Inaya Folarin Iman: We're socialising a generation to view the world as a fearful, dangerous place
Our current therapeutic culture is exacerbating the anti-depressant problem rather than resolving it.
Record numbers of children are being prescribed anti-depressants, NHS figures reveal.
In 2020, there were more than 230,000 prescriptions for anti-depressants issued to children aged between five and sixteen. This is despite health service guidance stating that they should be offered to under-18s only in cases of moderate or severe depression alongside talking therapies.
So, why is this happening? And, what are the social conditions that may be exacerbating record levels of mental and emotional turmoil?
In my view - growing social atomisation. The collapse of adult authority. The diminishing of the public square. A fixation on identity. Stifling free speech. The veneration of victimhood is socialising a generation to see themselves not as independent, moral agents, capable of making judgements and taking risks. But, instead, to view the world as a fearful, dangerous place that moves from one existential crisis to another - therefore, needing protection and shielding from it.
According to Research by Onward, around one in five 18-34 year-olds say that they have one or fewer close friends, three times the level in 2011/12. Older generations now typically have far more close friends than younger groups in, what they describe as an inversion of historical trends.
Older generations are now considerably more likely to have very large close social networks than younger generations. Young people appear to be around half as likely to say they think other people are trustworthy as they were sixty years ago, with 56% of young people saying that other people could be generally trusted in 1959 compared to 30% today.
Younger people are much less likely to say they belong in their neighbourhood, even though they expect to stay there. Fewer than half of 18-24s agree they belong in their neighbourhood, compared to three-fifths of over-65s.
According to a poll by Survation on behalf of ADF International, more than a quarter of students self-censor their opinions because they fear a backlash and 40% of the students polled are afraid their careers will be ruined if they spoke up about their views.
Today, more than ever, young people are lonely, isolated, anxious and silent. This is at a time in history when there hasn’t been so much opportunity, to travel, to meet new people, to explore new ideas and experiences.
Who’s responsible for this? Well, we all are.
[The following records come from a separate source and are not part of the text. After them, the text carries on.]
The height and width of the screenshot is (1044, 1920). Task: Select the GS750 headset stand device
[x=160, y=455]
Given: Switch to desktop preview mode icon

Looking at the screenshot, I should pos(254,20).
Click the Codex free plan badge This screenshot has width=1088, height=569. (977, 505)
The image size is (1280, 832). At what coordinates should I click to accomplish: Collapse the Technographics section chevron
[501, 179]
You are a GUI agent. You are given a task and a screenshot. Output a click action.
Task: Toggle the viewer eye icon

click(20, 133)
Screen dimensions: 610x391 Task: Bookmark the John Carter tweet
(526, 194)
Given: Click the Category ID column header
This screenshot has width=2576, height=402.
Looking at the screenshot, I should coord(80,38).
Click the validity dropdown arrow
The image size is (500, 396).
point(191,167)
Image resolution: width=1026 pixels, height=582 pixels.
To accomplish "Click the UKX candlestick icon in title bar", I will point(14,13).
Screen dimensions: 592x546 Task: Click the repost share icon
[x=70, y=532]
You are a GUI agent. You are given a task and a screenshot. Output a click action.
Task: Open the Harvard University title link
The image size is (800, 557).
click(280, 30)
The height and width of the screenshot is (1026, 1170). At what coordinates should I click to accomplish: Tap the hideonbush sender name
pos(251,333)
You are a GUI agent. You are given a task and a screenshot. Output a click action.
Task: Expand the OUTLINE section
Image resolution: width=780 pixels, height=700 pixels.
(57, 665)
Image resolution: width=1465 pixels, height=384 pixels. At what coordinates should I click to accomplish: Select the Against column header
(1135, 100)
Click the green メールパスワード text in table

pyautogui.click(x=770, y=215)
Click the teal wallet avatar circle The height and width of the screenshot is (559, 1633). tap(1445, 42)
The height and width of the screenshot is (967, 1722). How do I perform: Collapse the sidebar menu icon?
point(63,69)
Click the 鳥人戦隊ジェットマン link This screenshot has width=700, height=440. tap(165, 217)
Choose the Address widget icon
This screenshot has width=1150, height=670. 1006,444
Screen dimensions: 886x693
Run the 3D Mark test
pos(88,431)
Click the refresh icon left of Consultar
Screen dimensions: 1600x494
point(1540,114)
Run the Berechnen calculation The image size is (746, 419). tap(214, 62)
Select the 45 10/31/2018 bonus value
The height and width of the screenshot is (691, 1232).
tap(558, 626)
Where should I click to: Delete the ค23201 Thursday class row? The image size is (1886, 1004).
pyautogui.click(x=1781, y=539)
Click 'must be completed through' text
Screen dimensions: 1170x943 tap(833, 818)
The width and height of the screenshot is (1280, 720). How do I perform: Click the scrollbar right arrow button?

But, to be honest, adults, rather than show young people the tools to navigate the world around them, too often adults look to children for the answers. From environmental issues, gender and sexuality - the views of children and young people are often fetishised.
Young people should be exploring. Taking advantage of the joys, pains and wonders that the world has to offer. Being free and experimental. Not encouraged to obsess over their internal psychological world, pathologising all negative emotion. They should go out into the world and live.
No doubt many of those young people prescribed anti-depressants genuinely need it. But, I can’t help but think that our current therapeutic culture is exacerbating the problem rather than resolving it.